By law, the Food and Drug Administration is required to determine whether a drug, device, biologic, or medical device is “safe and effective.” But the FDA determination does not control whether the Centers for Medicare & Medicaid Services will pay for it.
To satisfy CMS, medical products and services must be “reasonable and necessary,” meaning that it “meets, but does not exceed the patient’s medical need.” Simply stated, a drug, biologic, or device may satisfy the FDA’s criteria for approval, but still fail CMS’s independent statutory requirement that they be reasonable and necessary for the treatment of a specific patient or disease.
This distinction explains why the FDA’s accelerated approval of aducanumab (Aduhelm) for the treatment of Alzheimer’s disease in June 2021 did not control CMS’s independent decision whether to cover the drug.
CMS ultimately determined that aducanumab would only be covered by Medicare Part B under limited circumstances, such as FDA-approved randomized clinical trials, or in CMS-sponsored Coverage with Evidence registry studies.

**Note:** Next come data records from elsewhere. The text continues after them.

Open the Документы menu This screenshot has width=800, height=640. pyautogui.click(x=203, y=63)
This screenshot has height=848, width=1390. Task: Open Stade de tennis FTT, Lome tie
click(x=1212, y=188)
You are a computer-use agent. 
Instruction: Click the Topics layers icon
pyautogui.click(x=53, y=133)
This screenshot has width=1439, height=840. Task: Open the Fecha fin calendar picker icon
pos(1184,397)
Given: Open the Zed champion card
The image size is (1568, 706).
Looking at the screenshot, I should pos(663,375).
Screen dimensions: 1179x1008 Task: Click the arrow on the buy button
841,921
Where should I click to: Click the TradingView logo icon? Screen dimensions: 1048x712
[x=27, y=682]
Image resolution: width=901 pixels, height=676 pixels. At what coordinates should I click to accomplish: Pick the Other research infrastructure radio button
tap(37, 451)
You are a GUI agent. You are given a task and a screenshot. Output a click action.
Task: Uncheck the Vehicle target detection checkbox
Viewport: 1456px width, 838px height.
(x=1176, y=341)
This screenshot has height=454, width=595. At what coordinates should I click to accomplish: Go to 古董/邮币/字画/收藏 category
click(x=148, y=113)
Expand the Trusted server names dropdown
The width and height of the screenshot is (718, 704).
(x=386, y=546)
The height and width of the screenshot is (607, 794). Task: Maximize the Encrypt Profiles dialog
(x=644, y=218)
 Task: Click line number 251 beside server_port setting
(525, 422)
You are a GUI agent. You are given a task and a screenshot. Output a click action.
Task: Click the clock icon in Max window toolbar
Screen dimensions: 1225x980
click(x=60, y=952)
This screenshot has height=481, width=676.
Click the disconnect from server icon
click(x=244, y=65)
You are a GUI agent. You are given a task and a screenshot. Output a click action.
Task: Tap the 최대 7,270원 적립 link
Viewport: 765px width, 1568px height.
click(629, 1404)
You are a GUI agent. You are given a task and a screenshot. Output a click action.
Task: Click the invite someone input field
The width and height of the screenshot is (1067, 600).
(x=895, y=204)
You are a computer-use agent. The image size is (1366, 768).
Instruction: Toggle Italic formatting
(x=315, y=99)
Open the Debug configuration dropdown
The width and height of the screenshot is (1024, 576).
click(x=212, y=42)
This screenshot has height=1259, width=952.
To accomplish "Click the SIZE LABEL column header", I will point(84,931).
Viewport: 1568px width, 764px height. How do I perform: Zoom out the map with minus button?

What about Medicare Part D, which covers oral drugs? Although Medicare Part D plans are required by law to provide coverage for all antineoplastics, the same statutory requirement (i.e., drugs must be “reasonable and necessary”) still applies—meaning that the prescribed drugs may not “exceed the patient’s medical need.”
FDA’s Project Optimus, announced in 2021, is intended to eliminate or reduce excessive dosing of investigational drugs (i.e., prior to initial approval), implicitly acknowledging that dose optimization was generally not a consideration for oncology drugs.
For all these examples, we argue that CMS coverage of the excessive dosages is not ‘reasonable or necessary’—since the prescribed dose clearly ‘exceed[s] the patient’s medical need.’
As we have previously noted, multiple drugs have been approved by the FDA at dosages that appear to be excessive, including four drugs for which the recommended dosage has been proven to be excessive in randomized clinical trials (e.g., abiraterone, sotorasib, ribociclib, and nivolumab), as well as other drugs that are commonly prescribed at a lower dose than the FDA originally approved (e.g, pembrolizumab).
For all these examples, we argue that CMS coverage of the excessive dosages is not “reasonable or necessary”—since the prescribed dose clearly “exceed[s] the patient’s medical need.”
There are also dozens of other drugs for which prospective clinical trials of lower dosages are warranted, based on evidence that the labeled dose appears to be excessive.
Private payers can use the same strategy to protect patients from excessive dosages. Of note, for sotorasib, a year ago Cigna announced that it believed the best evidence supported a dose of 240 mg daily, rather than the FDA-approved dose of 960 mg daily.
The press release states that physicians who wish to prescribe the higher dose would be required to go through Cigna’s peer-to-peer prior approval process, while the lower dose would go through Cigna’s standard prior approval process. Other payers should follow Cigna’s lead—for sotorasib and other drugs where there is strong evidence of excessive dosing.


By reducing excessive dosing, we will improve the quality of cancer care and reduce the risk and severity of side effects. That is our primary goal. However, reducing excessive dosing also has beneficial economic consequences for patients (who will have lower co-payments) and for the healthcare system as a whole.
The U.S. is struggling with the synergistic challenges of an aging population, rising national debt, and healthcare cost inflation.
Drug costs are one of the main drivers of the cost of cancer care, which are expected to exceed $25 trillion globally by 2050.
There are substantial opportunities to reduce these costs by avoiding prescribing of unnecessary and excessive dosages of effective drugs for the treatment of cancer.
In this context, we have organized a convening in March of this year, to be held at Georgetown Law School in Washington, DC on March 4-5. More information and registration is available online.
The meeting is entitled, “Novel Solutions to Address the Rising Cost of Oncology Drugs: Targeting the Demand Side.” At this meeting, we will focus on the distinction between “safe and effective” and “reasonable and necessary.”
The meeting will include a keynote lecture by Dr. Monica Bertagnolli, former director of NCI and NIH, and will include five panels focusing on the perspective of policymakers, government payers, private payers, physicians, and patients.
Our hope is that this convening will substantially advance the conversation about anticancer drug dosing, and the medical and financial benefits of administering the right drugs at the right dosage to every patient.